Customers can sit in the open air beer garden or inside the restaurant. There are eight halls (rooms) to choose from, with the most famous one, with its original designs, called "Academy" (Akademie). Most of the halls are open for large groups only (with total seating for 1200). Customers sit at, and often share, long wooden tables and benches. Often strolling accordion and/or tuba players provide entertainment, and some customers like to sing along. On some nights, there is also a live cabaret show (fee, reservations needed). It features international dance routines (including Czech polka) and comedy.

There is a detailed museum tour in the former malt house building of the brewery, mainly explaining the brewing process over the centuries, with original machinery on display, and with taped audio (including English) (fee, reservations needed). There is also a tour of the brewery during the week, with a short film, beer tasting, and souvenir (fee, reservations needed). Visitors can also purchase an array of souvenirs at their gift shop, including a multitude of beer steins.
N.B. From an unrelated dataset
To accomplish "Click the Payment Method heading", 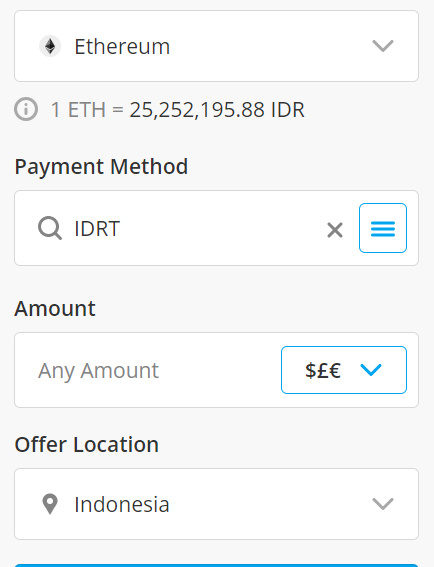I will [x=101, y=167].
Tall dark wood panels decorate the walls, including some paintings and plaques. One plaque that hangs on the pub's wall commemorates the founding at the pub of HNK Hajduk Split, a successful Croatian football club from Split (then also a part of the Austro-Hungarian Empire). The club was founded in 1908 but registered by Austrian authorities in 1911. The club was founded by group of students from Split (Fabijan Kaliterna, Lucijan Stella, Ivan Šakić and Vjekoslav Ivanišević). They went to the pub right after the match between Sparta Prague and Slavia Prague and liked the sport so much that they decided to bring the game to their Dalmatian hometown.

==Brewing==
The pub has two kinds of beer, these being dark and light lager. Both are 5 percent alcohol ABV, brewed at 13° plato. The beers, Flekovský Tmavý Ležák 13° ("The Flek Dark Lager at 13°P"), also known as Flekovská třináctka ("The Flek Thirteen"), and Flekovský Světlý Ležák 13° ("The Flek Lighter Lager at 13°P") are brewed on the premises and are not available anywhere else. Traditional Czech meals are served. Prices are considerably higher than other local pubs, and beer is served in measures of 40cl as opposed to the 50cl standard in almost all other Czech pubs. However, the dark beer is thought by some to be the best in Prague.